RECORDED INFORMATION START

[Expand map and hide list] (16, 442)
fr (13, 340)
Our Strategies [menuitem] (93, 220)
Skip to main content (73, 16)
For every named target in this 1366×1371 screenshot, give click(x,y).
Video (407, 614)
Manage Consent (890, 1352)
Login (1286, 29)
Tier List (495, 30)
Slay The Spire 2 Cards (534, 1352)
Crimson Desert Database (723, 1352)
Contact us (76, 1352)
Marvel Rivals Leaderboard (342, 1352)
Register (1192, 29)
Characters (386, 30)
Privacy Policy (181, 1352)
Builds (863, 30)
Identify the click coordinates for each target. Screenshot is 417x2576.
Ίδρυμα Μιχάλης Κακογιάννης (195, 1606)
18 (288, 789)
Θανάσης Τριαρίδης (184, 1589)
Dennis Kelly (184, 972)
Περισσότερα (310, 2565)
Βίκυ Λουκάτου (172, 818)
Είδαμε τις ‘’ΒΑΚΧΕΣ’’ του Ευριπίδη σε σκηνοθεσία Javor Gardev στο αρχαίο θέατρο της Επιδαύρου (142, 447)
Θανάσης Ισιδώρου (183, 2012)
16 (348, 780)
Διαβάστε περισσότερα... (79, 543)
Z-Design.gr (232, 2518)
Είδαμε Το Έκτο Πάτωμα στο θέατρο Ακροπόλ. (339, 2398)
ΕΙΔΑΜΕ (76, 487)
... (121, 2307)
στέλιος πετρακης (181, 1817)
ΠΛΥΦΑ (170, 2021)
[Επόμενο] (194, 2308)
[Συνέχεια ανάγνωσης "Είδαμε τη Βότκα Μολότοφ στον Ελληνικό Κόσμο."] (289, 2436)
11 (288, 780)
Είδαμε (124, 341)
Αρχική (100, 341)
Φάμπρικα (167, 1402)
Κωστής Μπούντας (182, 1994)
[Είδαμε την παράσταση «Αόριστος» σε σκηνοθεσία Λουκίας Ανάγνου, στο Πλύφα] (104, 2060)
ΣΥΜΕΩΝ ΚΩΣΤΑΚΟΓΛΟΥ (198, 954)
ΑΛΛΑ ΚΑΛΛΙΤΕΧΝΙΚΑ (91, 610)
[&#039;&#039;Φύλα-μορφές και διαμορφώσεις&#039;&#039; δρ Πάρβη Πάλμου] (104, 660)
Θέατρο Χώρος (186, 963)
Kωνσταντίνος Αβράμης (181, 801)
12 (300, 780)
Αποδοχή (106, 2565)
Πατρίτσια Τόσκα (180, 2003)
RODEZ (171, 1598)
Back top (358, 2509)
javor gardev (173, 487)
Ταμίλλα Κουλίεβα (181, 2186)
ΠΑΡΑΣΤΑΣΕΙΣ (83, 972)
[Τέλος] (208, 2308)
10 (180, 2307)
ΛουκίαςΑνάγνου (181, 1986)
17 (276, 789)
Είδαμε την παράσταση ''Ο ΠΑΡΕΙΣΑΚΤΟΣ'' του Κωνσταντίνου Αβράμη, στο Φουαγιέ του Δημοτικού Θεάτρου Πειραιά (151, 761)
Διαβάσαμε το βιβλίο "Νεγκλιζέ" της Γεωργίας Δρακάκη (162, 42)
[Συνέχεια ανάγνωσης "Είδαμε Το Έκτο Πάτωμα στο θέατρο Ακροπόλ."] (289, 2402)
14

RECORDED INFORMATION END

WHAT TO WORK ON =>
Would you output the entire listing exactly as written?

REPLY =>
[Expand map and hide list] (16, 442)
fr (13, 340)
Our Strategies [menuitem] (93, 220)
Skip to main content (73, 16)
For every named target in this 1366×1371 screenshot, give click(x,y).
Video (407, 614)
Manage Consent (890, 1352)
Login (1286, 29)
Tier List (495, 30)
Slay The Spire 2 Cards (534, 1352)
Crimson Desert Database (723, 1352)
Contact us (76, 1352)
Marvel Rivals Leaderboard (342, 1352)
Register (1192, 29)
Characters (386, 30)
Privacy Policy (181, 1352)
Builds (863, 30)
Identify the click coordinates for each target. Screenshot is 417x2576.
Ίδρυμα Μιχάλης Κακογιάννης (195, 1606)
18 (288, 789)
Θανάσης Τριαρίδης (184, 1589)
Dennis Kelly (184, 972)
Περισσότερα (310, 2565)
Βίκυ Λουκάτου (172, 818)
Είδαμε τις ‘’ΒΑΚΧΕΣ’’ του Ευριπίδη σε σκηνοθεσία Javor Gardev στο αρχαίο θέατρο της Επιδαύρου (142, 447)
Θανάσης Ισιδώρου (183, 2012)
16 (348, 780)
Διαβάστε περισσότερα... (79, 543)
Z-Design.gr (232, 2518)
Είδαμε Το Έκτο Πάτωμα στο θέατρο Ακροπόλ. (339, 2398)
ΕΙΔΑΜΕ (76, 487)
... (121, 2307)
στέλιος πετρακης (181, 1817)
ΠΛΥΦΑ (170, 2021)
[Επόμενο] (194, 2308)
[Συνέχεια ανάγνωσης "Είδαμε τη Βότκα Μολότοφ στον Ελληνικό Κόσμο."] (289, 2436)
11 (288, 780)
Είδαμε (124, 341)
Αρχική (100, 341)
Φάμπρικα (167, 1402)
Κωστής Μπούντας (182, 1994)
[Είδαμε την παράσταση «Αόριστος» σε σκηνοθεσία Λουκίας Ανάγνου, στο Πλύφα] (104, 2060)
ΣΥΜΕΩΝ ΚΩΣΤΑΚΟΓΛΟΥ (198, 954)
ΑΛΛΑ ΚΑΛΛΙΤΕΧΝΙΚΑ (91, 610)
[&#039;&#039;Φύλα-μορφές και διαμορφώσεις&#039;&#039; δρ Πάρβη Πάλμου] (104, 660)
Θέατρο Χώρος (186, 963)
Kωνσταντίνος Αβράμης (181, 801)
12 (300, 780)
Αποδοχή (106, 2565)
Πατρίτσια Τόσκα (180, 2003)
RODEZ (171, 1598)
Back top (358, 2509)
javor gardev (173, 487)
Ταμίλλα Κουλίεβα (181, 2186)
ΠΑΡΑΣΤΑΣΕΙΣ (83, 972)
[Τέλος] (208, 2308)
10 (180, 2307)
ΛουκίαςΑνάγνου (181, 1986)
17 (276, 789)
Είδαμε την παράσταση ''Ο ΠΑΡΕΙΣΑΚΤΟΣ'' του Κωνσταντίνου Αβράμη, στο Φουαγιέ του Δημοτικού Θεάτρου Πειραιά (151, 761)
Διαβάσαμε το βιβλίο "Νεγκλιζέ" της Γεωργίας Δρακάκη (162, 42)
[Συνέχεια ανάγνωσης "Είδαμε Το Έκτο Πάτωμα στο θέατρο Ακροπόλ."] (289, 2402)
14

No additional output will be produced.